* MATERIAL FOR THE TASK
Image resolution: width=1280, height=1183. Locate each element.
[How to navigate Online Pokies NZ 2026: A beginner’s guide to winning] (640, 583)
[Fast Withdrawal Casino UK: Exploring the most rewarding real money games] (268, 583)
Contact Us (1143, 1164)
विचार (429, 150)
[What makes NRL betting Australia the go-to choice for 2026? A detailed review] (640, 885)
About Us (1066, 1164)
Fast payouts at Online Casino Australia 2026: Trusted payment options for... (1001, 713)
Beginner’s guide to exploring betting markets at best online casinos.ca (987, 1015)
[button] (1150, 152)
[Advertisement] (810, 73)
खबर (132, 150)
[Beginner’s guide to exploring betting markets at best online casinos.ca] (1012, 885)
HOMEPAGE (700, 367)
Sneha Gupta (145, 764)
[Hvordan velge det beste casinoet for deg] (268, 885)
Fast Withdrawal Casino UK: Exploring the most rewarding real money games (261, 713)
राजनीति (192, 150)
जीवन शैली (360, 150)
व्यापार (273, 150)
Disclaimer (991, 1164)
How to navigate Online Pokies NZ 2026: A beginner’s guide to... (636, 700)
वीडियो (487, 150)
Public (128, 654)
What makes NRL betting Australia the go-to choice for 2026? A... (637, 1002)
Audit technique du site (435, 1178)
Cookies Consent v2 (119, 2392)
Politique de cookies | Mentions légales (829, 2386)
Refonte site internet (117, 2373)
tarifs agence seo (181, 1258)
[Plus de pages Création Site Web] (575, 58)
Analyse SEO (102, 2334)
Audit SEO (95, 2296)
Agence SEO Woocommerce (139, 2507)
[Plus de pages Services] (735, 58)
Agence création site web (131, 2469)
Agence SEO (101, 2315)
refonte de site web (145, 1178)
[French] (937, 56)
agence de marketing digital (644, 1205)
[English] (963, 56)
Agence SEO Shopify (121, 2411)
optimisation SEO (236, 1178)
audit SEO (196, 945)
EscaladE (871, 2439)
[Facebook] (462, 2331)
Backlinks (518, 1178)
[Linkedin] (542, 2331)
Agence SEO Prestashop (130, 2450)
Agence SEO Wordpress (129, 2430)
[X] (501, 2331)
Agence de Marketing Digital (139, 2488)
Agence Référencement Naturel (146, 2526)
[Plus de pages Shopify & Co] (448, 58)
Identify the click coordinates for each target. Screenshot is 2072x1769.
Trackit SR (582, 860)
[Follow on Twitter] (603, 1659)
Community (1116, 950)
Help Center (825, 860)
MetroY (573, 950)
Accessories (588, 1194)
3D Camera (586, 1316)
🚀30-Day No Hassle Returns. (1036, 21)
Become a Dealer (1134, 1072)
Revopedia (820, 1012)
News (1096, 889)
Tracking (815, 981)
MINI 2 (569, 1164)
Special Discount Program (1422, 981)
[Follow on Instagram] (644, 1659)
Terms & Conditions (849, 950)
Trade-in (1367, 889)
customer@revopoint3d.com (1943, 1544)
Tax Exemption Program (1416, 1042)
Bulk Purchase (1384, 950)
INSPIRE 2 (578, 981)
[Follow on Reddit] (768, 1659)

* EXERCISE DESCRIPTION
Repeat every line of the records, exactly as given.

* WORKED SOLUTION
Image resolution: width=1280, height=1183. Locate each element.
[How to navigate Online Pokies NZ 2026: A beginner’s guide to winning] (640, 583)
[Fast Withdrawal Casino UK: Exploring the most rewarding real money games] (268, 583)
Contact Us (1143, 1164)
विचार (429, 150)
[What makes NRL betting Australia the go-to choice for 2026? A detailed review] (640, 885)
About Us (1066, 1164)
Fast payouts at Online Casino Australia 2026: Trusted payment options for... (1001, 713)
Beginner’s guide to exploring betting markets at best online casinos.ca (987, 1015)
[button] (1150, 152)
[Advertisement] (810, 73)
खबर (132, 150)
[Beginner’s guide to exploring betting markets at best online casinos.ca] (1012, 885)
HOMEPAGE (700, 367)
Sneha Gupta (145, 764)
[Hvordan velge det beste casinoet for deg] (268, 885)
Fast Withdrawal Casino UK: Exploring the most rewarding real money games (261, 713)
राजनीति (192, 150)
जीवन शैली (360, 150)
व्यापार (273, 150)
Disclaimer (991, 1164)
How to navigate Online Pokies NZ 2026: A beginner’s guide to... (636, 700)
वीडियो (487, 150)
Public (128, 654)
What makes NRL betting Australia the go-to choice for 2026? A... (637, 1002)
Audit technique du site (435, 1178)
Cookies Consent v2 (119, 2392)
Politique de cookies | Mentions légales (829, 2386)
Refonte site internet (117, 2373)
tarifs agence seo (181, 1258)
[Plus de pages Création Site Web] (575, 58)
Analyse SEO (102, 2334)
Audit SEO (95, 2296)
Agence SEO Woocommerce (139, 2507)
[Plus de pages Services] (735, 58)
Agence création site web (131, 2469)
Agence SEO (101, 2315)
refonte de site web (145, 1178)
[French] (937, 56)
agence de marketing digital (644, 1205)
[English] (963, 56)
Agence SEO Shopify (121, 2411)
optimisation SEO (236, 1178)
audit SEO (196, 945)
EscaladE (871, 2439)
[Facebook] (462, 2331)
Backlinks (518, 1178)
[Linkedin] (542, 2331)
Agence SEO Prestashop (130, 2450)
Agence SEO Wordpress (129, 2430)
[X] (501, 2331)
Agence de Marketing Digital (139, 2488)
Agence Référencement Naturel (146, 2526)
[Plus de pages Shopify & Co] (448, 58)
Identify the click coordinates for each target. Screenshot is 2072x1769.
Trackit SR (582, 860)
[Follow on Twitter] (603, 1659)
Community (1116, 950)
Help Center (825, 860)
MetroY (573, 950)
Accessories (588, 1194)
3D Camera (586, 1316)
🚀30-Day No Hassle Returns. (1036, 21)
Become a Dealer (1134, 1072)
Revopedia (820, 1012)
News (1096, 889)
Tracking (815, 981)
MINI 2 (569, 1164)
Special Discount Program (1422, 981)
[Follow on Instagram] (644, 1659)
Terms & Conditions (849, 950)
Trade-in (1367, 889)
customer@revopoint3d.com (1943, 1544)
Tax Exemption Program (1416, 1042)
Bulk Purchase (1384, 950)
INSPIRE 2 (578, 981)
[Follow on Reddit] (768, 1659)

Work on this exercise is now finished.